Top of Text block

Causality: Turning Predictive Insights into OpEx Savings and EBIT Growth
Causality harnesses Microsoft Azure Machine Learning to forecast future states with remarkable precision, whether modelling macroeconomic conditions or forecasting product demand at scale.
Engineered for Financial Control
We recognise that a forecast is only valuable if it drives a better financial outcome. Causality is built around one core financial metric: the Cost of Forecast Error (CFE).
Beyond Accuracy: Unlike generic tools that only chase statistical accuracy, Causality optimises models to minimise the actual financial cost of being wrong, whether that's the cost of excess inventory or overstaffing (over-forecasting) or the cost of poor customer service, lost sales and expedited freight (under-forecasting).
Actionable Intervention: The solution integrates with your existing data sources, using Microsoft Fabric to streamline storage and data flow, while Azure Machine Learning automates model selection and optimisation. But our true differentiator is identifying causal drivers so your teams can intervene and influence outcomes, not just predict them.
Enterprise Ready, NZ Focused
Results are delivered through clear, intuitive Power BI visualisations. Causality also enables interactive what-if analysis, allowing teams to simulate different scenarios and explore the impact of key variables before making critical decisions. Built on our evidence-based five-step data science methodology, Causality transforms uncertainty into quantifiable and actionable insights.
Available now on the Microsoft Marketplace, Causality offers a scalable solution to elevate your planning. Contact us today to discover how Causality can help you Predict, Plan, and Act with Confidence—whatever your business needs.

Bottom of Text block

» **Prompt 1**: Reproduce the stretch of the Causality product description from "Actionable Intervention: The" through "just predict them.", word for word.
» **Prompt 2**:
Answer these questions from the Causality product description:
(a) What core financial metric is Causality built around?
(b) What tool presents Causality's results visually?
(c) Where is Causality available now?

Top of Dataset extract

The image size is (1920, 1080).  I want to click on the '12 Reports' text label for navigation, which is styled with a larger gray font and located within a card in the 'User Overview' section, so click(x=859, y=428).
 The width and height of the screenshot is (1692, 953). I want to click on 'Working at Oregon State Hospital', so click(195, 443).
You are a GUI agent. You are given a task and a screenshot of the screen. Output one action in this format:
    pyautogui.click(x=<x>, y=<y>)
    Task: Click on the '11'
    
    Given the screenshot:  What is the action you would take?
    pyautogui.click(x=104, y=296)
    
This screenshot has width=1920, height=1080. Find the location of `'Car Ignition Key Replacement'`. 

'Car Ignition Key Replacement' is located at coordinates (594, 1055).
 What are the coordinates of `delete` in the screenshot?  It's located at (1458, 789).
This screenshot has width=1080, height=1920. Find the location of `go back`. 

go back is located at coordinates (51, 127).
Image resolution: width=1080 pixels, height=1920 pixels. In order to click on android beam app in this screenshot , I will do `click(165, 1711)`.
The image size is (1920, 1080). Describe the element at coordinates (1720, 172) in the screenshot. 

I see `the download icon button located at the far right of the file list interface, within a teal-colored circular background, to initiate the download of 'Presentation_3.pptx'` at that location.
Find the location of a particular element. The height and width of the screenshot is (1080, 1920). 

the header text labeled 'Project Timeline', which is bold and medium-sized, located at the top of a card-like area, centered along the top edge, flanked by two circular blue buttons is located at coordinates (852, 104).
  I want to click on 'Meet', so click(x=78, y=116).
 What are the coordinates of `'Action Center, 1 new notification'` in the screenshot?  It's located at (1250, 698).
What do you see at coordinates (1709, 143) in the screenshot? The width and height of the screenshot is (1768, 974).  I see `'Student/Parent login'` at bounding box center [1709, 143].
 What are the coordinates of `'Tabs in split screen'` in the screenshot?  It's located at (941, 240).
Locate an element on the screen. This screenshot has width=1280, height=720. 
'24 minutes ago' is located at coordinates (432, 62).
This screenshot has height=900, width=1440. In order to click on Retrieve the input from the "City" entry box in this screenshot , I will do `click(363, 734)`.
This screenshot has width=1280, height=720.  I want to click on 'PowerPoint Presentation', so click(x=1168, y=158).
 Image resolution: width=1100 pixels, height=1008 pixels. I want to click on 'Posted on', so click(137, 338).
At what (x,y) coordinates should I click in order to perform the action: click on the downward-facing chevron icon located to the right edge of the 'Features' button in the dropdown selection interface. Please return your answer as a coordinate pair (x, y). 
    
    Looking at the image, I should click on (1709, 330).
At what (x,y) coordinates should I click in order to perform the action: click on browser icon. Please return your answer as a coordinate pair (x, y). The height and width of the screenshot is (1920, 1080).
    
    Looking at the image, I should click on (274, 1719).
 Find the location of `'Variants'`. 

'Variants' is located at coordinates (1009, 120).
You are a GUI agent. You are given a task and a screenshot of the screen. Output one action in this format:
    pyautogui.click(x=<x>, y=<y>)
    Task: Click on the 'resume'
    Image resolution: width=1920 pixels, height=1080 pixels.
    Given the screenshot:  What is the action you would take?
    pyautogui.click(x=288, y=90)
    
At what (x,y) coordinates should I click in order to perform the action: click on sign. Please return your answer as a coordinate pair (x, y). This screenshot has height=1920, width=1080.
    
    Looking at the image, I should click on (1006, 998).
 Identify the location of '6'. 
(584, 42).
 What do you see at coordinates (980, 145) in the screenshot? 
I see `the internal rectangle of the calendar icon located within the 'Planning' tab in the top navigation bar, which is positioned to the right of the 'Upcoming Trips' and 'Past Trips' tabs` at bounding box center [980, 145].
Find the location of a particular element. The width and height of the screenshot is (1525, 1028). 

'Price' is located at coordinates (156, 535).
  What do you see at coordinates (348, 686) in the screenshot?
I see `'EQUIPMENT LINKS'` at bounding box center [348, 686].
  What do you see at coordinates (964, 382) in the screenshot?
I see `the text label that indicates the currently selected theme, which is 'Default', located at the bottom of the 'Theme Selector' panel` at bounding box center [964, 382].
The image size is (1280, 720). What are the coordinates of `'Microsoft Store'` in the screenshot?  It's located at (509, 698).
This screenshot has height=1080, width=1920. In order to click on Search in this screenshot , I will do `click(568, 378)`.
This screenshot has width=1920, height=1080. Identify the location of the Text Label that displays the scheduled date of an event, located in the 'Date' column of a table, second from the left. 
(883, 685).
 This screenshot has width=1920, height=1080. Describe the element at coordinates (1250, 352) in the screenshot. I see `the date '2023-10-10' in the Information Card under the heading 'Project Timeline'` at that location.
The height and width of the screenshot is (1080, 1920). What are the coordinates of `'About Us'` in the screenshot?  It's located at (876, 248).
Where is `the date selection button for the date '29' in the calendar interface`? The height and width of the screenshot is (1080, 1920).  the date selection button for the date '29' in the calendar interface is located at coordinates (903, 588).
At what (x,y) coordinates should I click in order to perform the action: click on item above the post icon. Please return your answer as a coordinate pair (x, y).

Bottom of Dataset extract

» **Written reply 1**:
Actionable Intervention: The solution integrates with your existing data sources, using Microsoft Fabric to streamline storage and data flow, while Azure Machine Learning automates model selection and optimisation. But our true differentiator is identifying causal drivers so your teams can intervene and influence outcomes, not just predict them.

» **Written reply 2**:
(a) The Cost of Forecast Error (CFE).
(b) Power BI.
(c) On the Microsoft Marketplace.